The Welland Canal is a vital shipping link between Lake Ontario, Lake Erie, and the larger St. Lawrence Seaway transportation system. It enables goods to be transported while bypassing Niagara Falls and the Niagara River. However, the canal poses a unique challenge to those navigating by land.
As railway and automobile traffic increased steadily during the 19th and 20th centuries, it was necessary to plan crossings over (or under) the canal to accommodate this traffic. The most ambitious construction of crossings occurred with the building of the fourth (present-day) Welland Canal from 1913 to 1932. This period saw twenty-one bridges built over the canal for both railway and automobile traffic. Some have since been removed but many remain and are distinctive features of the area's landscape.

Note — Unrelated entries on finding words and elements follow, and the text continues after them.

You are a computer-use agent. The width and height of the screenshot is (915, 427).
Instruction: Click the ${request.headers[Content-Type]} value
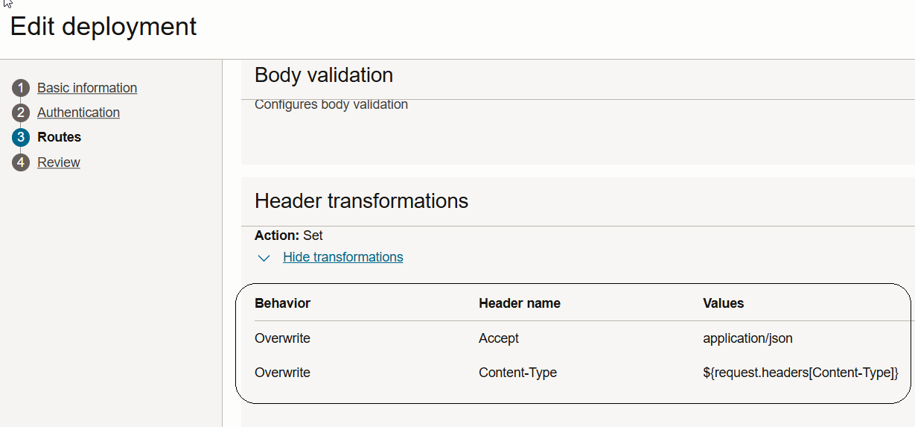[x=801, y=373]
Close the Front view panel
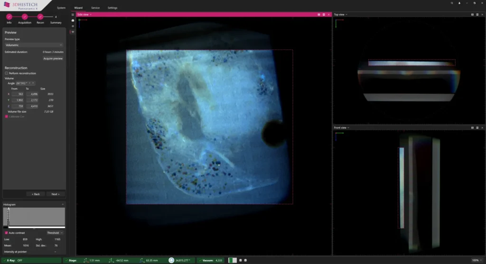This screenshot has height=264, width=486. (x=482, y=127)
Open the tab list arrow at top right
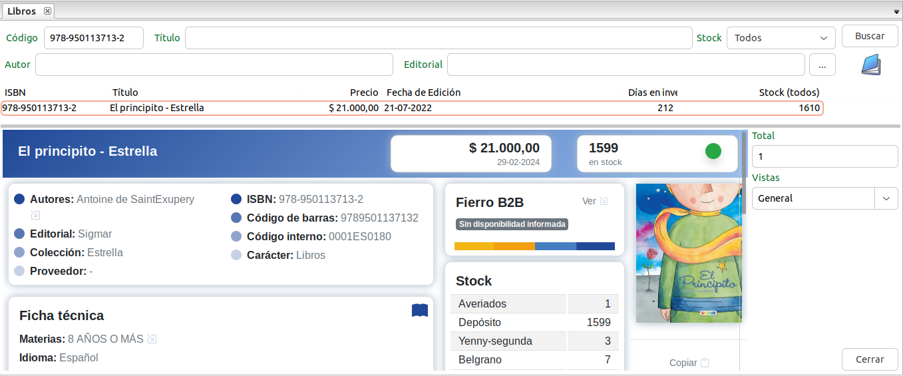903x376 pixels. coord(896,12)
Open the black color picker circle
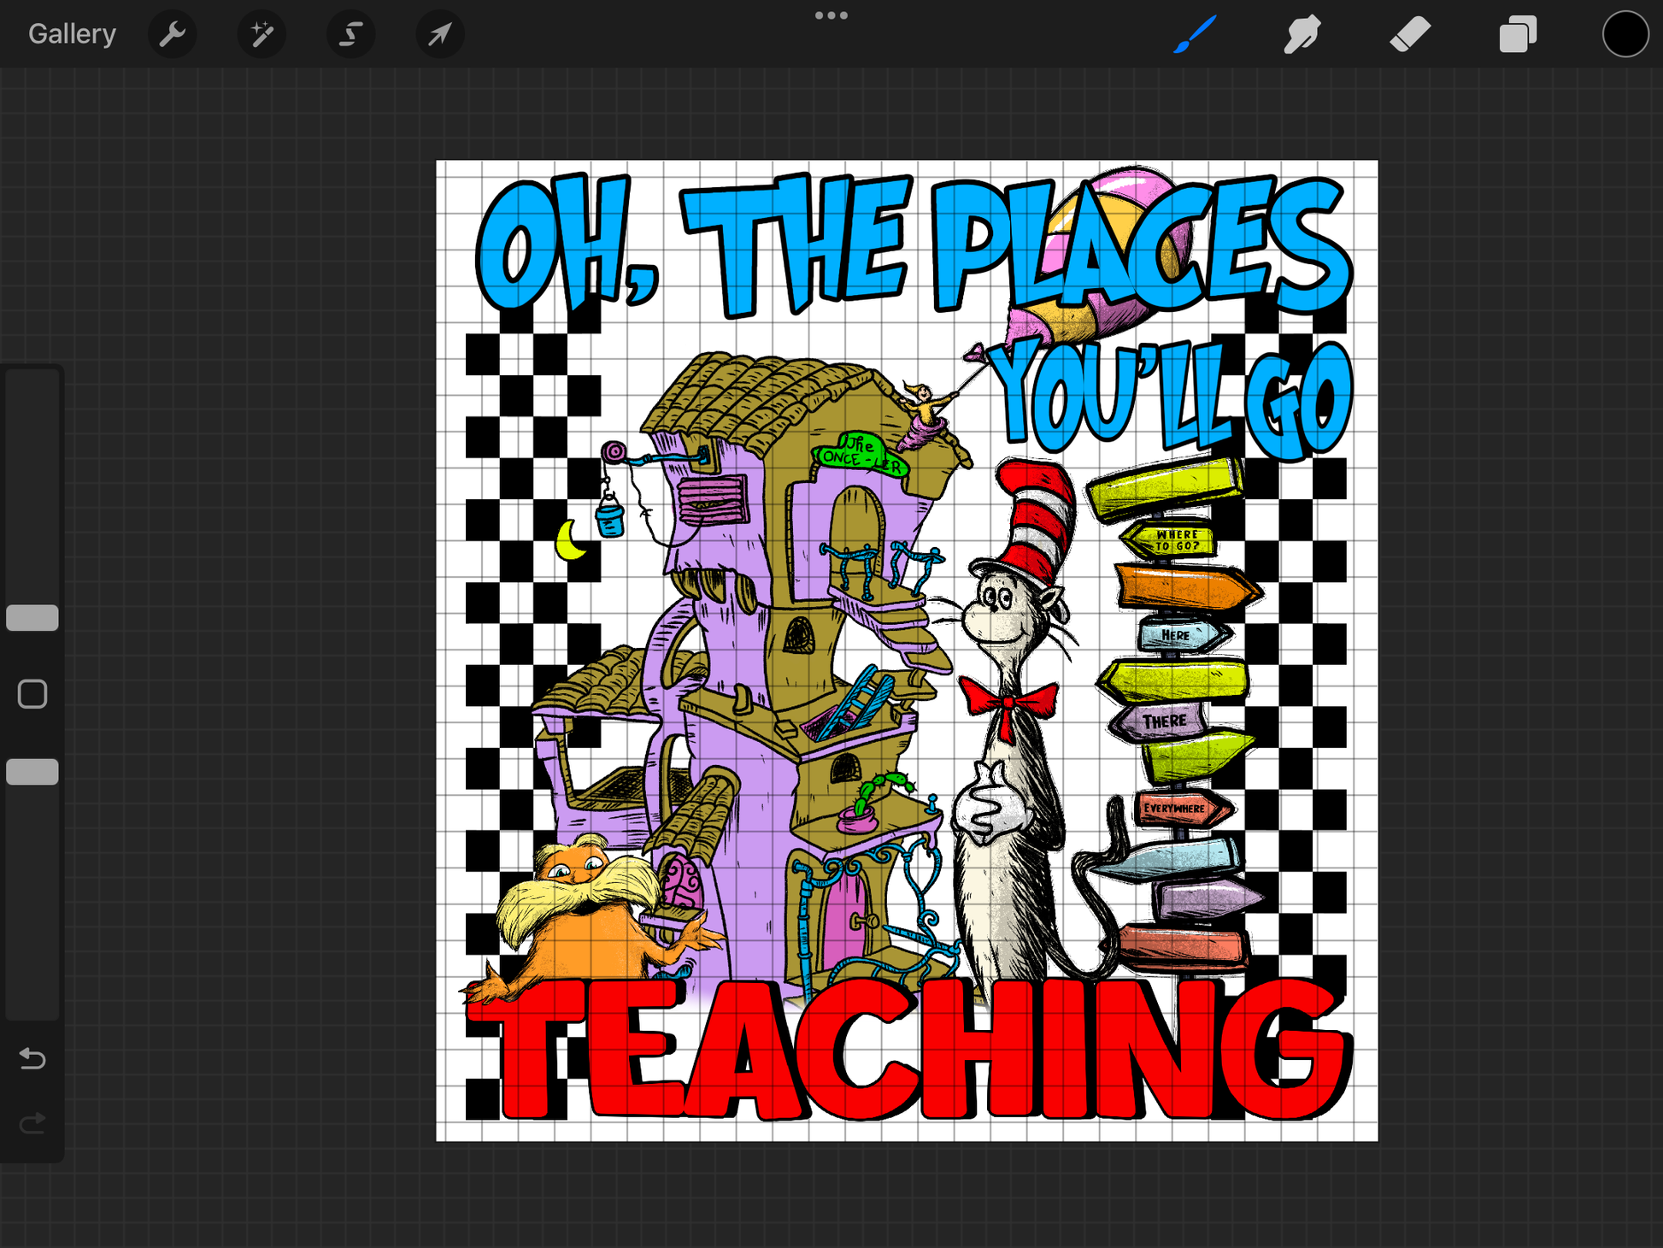This screenshot has width=1663, height=1248. 1625,34
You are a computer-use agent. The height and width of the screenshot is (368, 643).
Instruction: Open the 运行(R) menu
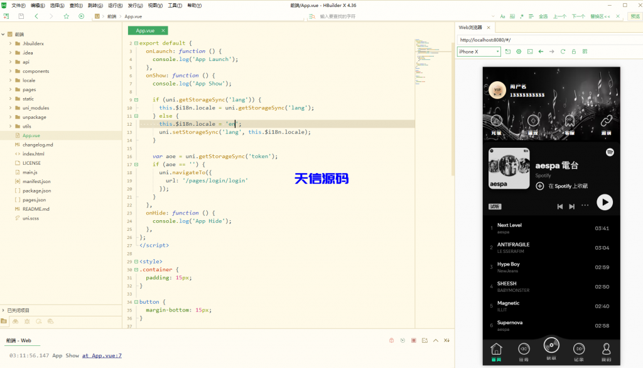pos(115,5)
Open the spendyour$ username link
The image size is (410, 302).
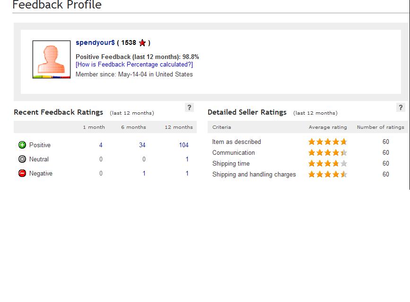pos(95,42)
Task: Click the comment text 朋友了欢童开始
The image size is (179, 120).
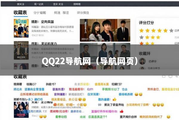Action: pyautogui.click(x=114, y=105)
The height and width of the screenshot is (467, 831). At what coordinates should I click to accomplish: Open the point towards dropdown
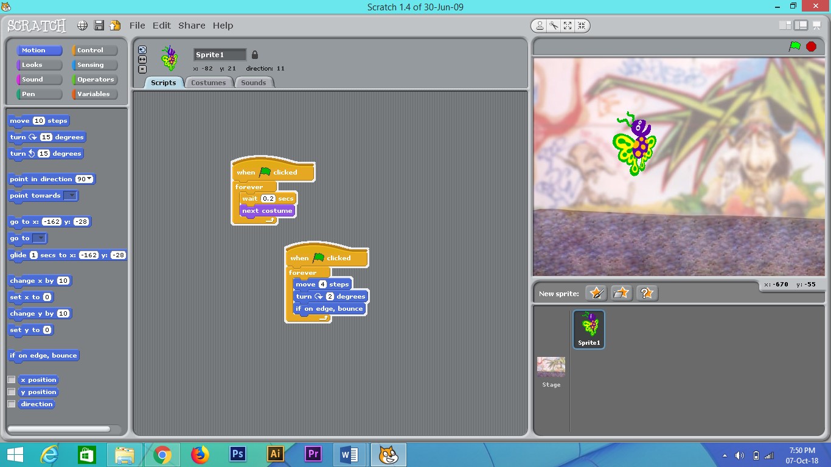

These bridges are a vital link connecting the different communities and cities in the region but are not without their problems. Traffic is frequently stopped at lift bridges during the shipping season to accommodate passing ships, creating traffic jams. Ongoing maintenance of the bridges regularly sees them closed, and accidents occasionally occur which have resulted in bridge closures and traffic detours. Other structures such as tunnels and the skyway enable crossing without disrupting the flow of vehicular traffic, but also require regular maintenance which results in lane reductions or even closures.
There have been many crossings throughout the years over the four different Welland Canals, spanning from Port Colborne to Port Dalhousie. Some of these are examined in the following pages. New crossings are periodically built while others are dismantled as a result of Niagara's changing transportation needs.